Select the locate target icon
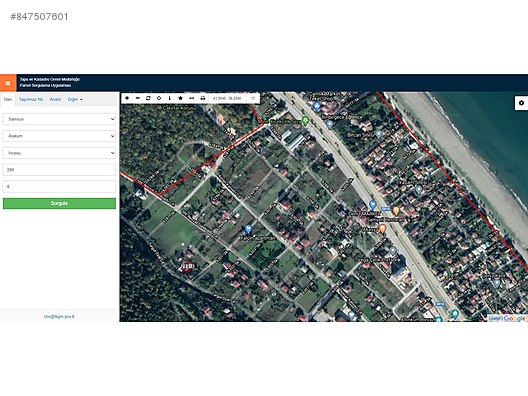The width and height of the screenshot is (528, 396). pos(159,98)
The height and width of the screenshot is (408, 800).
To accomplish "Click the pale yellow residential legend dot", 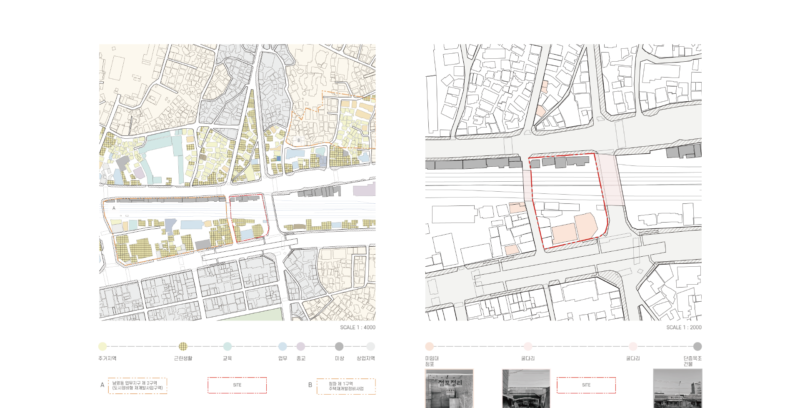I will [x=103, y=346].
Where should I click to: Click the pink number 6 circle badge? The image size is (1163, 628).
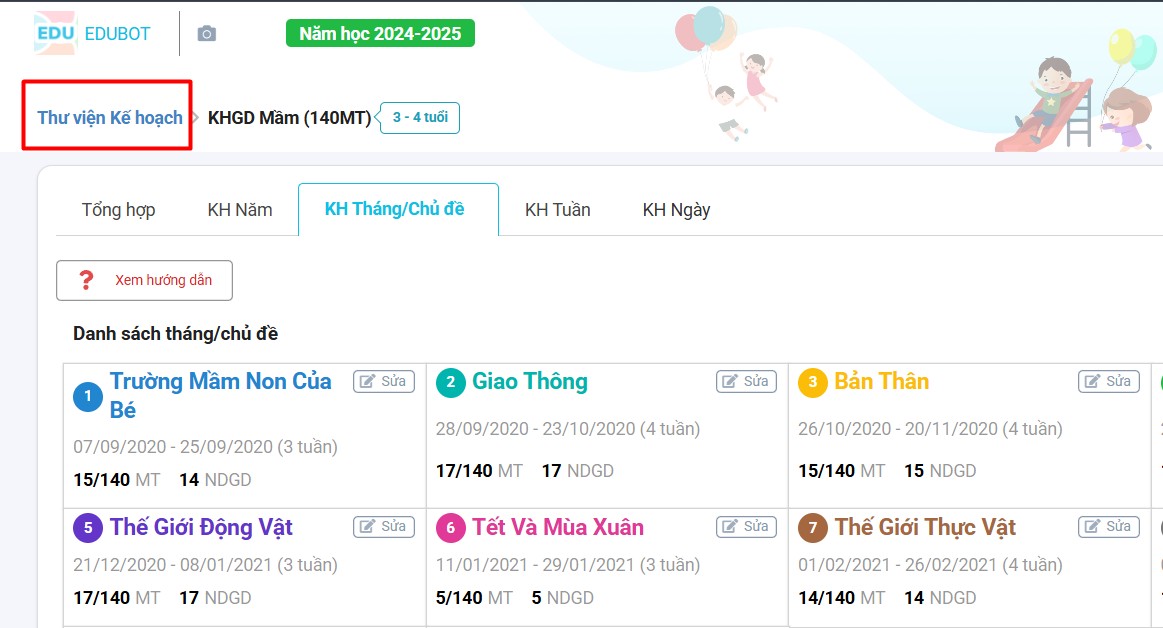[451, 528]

■ ■ ■ ■ ■

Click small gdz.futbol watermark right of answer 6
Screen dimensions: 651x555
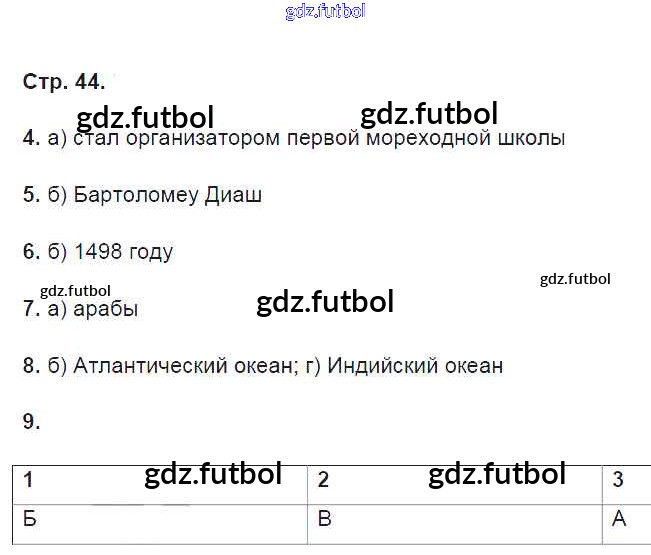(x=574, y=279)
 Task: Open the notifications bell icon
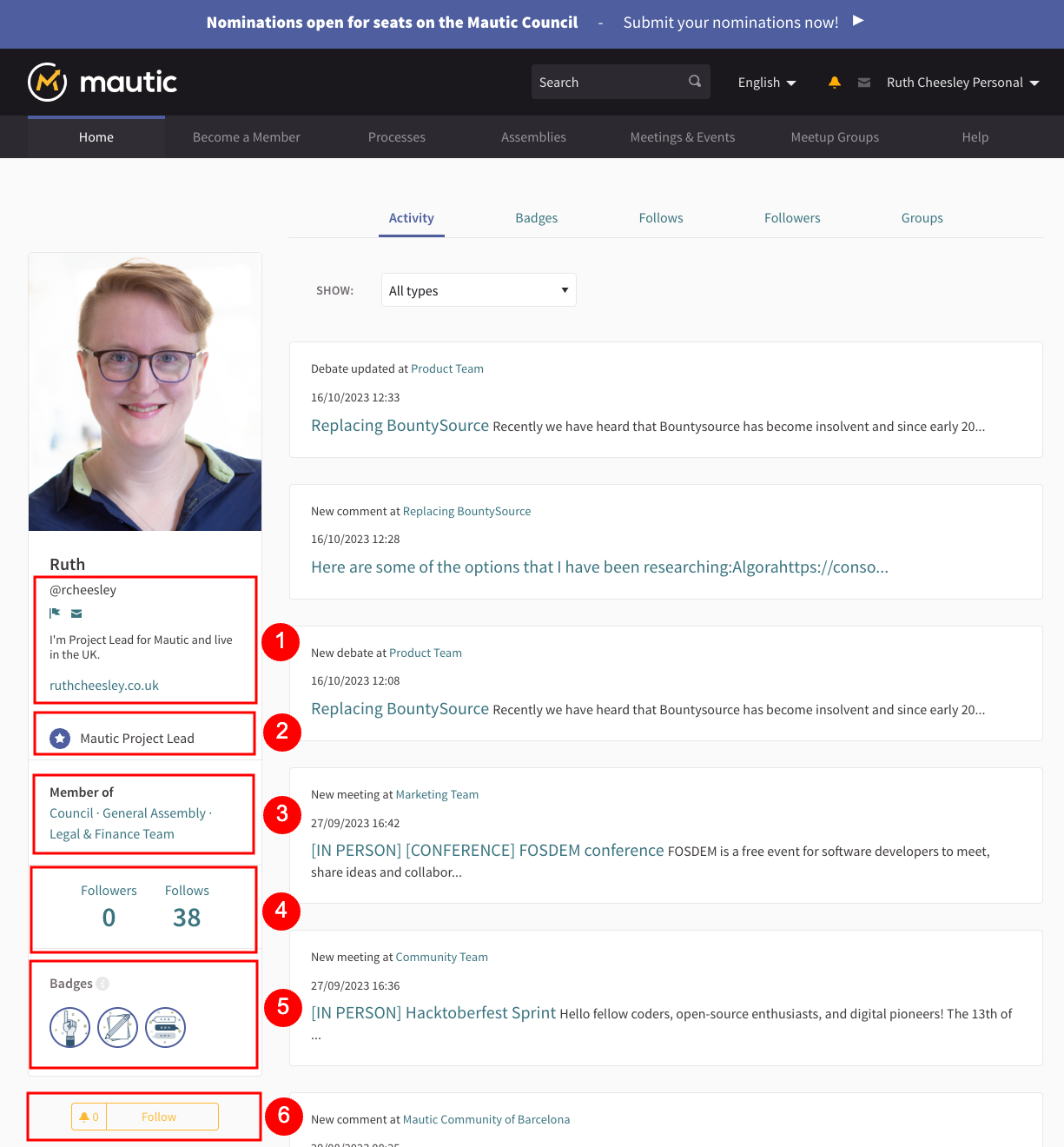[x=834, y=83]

■ ■ ■ ■ ■

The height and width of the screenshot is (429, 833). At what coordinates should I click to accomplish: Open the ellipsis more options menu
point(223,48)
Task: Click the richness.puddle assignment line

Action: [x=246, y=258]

■ ■ ■ ■ ■

■ **Objective**
Give everything in the listing above again, from the line that contains "Task: Click the" down to the line that contains "Action: [x=246, y=258]", including both of those lines. Multiply every click coordinate in the answers by 0.35 and round to whole numbers, with halves rounded up; keep all numbers in the request text as they are.

■ **Solution to the exercise**
Task: Click the richness.puddle assignment line

Action: [x=86, y=90]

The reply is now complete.